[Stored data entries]

((

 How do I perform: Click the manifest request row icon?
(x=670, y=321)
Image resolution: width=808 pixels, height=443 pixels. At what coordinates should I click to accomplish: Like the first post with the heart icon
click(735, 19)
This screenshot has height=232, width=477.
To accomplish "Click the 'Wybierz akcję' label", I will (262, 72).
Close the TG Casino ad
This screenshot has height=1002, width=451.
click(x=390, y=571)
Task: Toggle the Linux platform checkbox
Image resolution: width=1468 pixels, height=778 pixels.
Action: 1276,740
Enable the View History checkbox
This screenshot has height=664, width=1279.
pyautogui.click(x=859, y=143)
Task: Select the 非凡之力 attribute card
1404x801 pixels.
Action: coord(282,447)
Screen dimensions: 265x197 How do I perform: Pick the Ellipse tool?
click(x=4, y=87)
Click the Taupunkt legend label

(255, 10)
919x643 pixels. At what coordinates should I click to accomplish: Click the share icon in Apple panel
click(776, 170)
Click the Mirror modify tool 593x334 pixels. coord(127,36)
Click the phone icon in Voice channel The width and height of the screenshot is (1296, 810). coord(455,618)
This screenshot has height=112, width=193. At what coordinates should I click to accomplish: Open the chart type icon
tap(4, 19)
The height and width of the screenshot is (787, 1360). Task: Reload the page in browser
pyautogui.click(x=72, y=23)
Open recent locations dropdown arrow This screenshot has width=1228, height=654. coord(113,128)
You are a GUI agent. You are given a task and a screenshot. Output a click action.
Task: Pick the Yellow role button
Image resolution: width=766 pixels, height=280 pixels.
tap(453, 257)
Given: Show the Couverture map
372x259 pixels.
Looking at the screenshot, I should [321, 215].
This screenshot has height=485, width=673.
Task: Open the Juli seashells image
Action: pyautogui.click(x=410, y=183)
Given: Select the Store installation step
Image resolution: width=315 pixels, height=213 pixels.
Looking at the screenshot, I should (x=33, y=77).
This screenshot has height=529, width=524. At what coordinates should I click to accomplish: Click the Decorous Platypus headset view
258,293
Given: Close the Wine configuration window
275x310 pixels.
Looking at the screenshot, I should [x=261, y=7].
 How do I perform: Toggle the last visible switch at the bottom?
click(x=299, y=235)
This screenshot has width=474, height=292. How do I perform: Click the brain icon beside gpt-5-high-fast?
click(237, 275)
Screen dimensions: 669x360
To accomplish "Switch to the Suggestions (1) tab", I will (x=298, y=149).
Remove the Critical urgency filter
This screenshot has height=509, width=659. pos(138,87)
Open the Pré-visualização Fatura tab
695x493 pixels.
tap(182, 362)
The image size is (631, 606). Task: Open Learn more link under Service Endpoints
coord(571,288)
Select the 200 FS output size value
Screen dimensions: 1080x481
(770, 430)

))

__EXERCISE INSTRUCTIONS__. Reproduce each entry exactly, leaving out nothing.

__TASK OUTPUT__.
 How do I perform: Click the manifest request row icon?
(x=670, y=321)
Image resolution: width=808 pixels, height=443 pixels. At what coordinates should I click to accomplish: Like the first post with the heart icon
click(735, 19)
This screenshot has height=232, width=477.
To accomplish "Click the 'Wybierz akcję' label", I will (262, 72).
Close the TG Casino ad
This screenshot has height=1002, width=451.
click(x=390, y=571)
Task: Toggle the Linux platform checkbox
Image resolution: width=1468 pixels, height=778 pixels.
Action: 1276,740
Enable the View History checkbox
This screenshot has height=664, width=1279.
pyautogui.click(x=859, y=143)
Task: Select the 非凡之力 attribute card
1404x801 pixels.
Action: coord(282,447)
Screen dimensions: 265x197 How do I perform: Pick the Ellipse tool?
click(x=4, y=87)
Click the Taupunkt legend label

(255, 10)
919x643 pixels. At what coordinates should I click to accomplish: Click the share icon in Apple panel
click(776, 170)
Click the Mirror modify tool 593x334 pixels. coord(127,36)
Click the phone icon in Voice channel The width and height of the screenshot is (1296, 810). coord(455,618)
This screenshot has height=112, width=193. At what coordinates should I click to accomplish: Open the chart type icon
tap(4, 19)
The height and width of the screenshot is (787, 1360). Task: Reload the page in browser
pyautogui.click(x=72, y=23)
Open recent locations dropdown arrow This screenshot has width=1228, height=654. coord(113,128)
You are a GUI agent. You are given a task and a screenshot. Output a click action.
Task: Pick the Yellow role button
Image resolution: width=766 pixels, height=280 pixels.
tap(453, 257)
Given: Show the Couverture map
372x259 pixels.
Looking at the screenshot, I should [321, 215].
This screenshot has height=485, width=673.
Task: Open the Juli seashells image
Action: pyautogui.click(x=410, y=183)
Given: Select the Store installation step
Image resolution: width=315 pixels, height=213 pixels.
Looking at the screenshot, I should (x=33, y=77).
This screenshot has height=529, width=524. At what coordinates should I click to accomplish: Click the Decorous Platypus headset view
258,293
Given: Close the Wine configuration window
275x310 pixels.
Looking at the screenshot, I should [x=261, y=7].
 How do I perform: Toggle the last visible switch at the bottom?
click(x=299, y=235)
This screenshot has width=474, height=292. How do I perform: Click the brain icon beside gpt-5-high-fast?
click(237, 275)
Screen dimensions: 669x360
To accomplish "Switch to the Suggestions (1) tab", I will (x=298, y=149).
Remove the Critical urgency filter
This screenshot has height=509, width=659. pos(138,87)
Open the Pré-visualização Fatura tab
695x493 pixels.
tap(182, 362)
The image size is (631, 606). Task: Open Learn more link under Service Endpoints
coord(571,288)
Select the 200 FS output size value
Screen dimensions: 1080x481
(770, 430)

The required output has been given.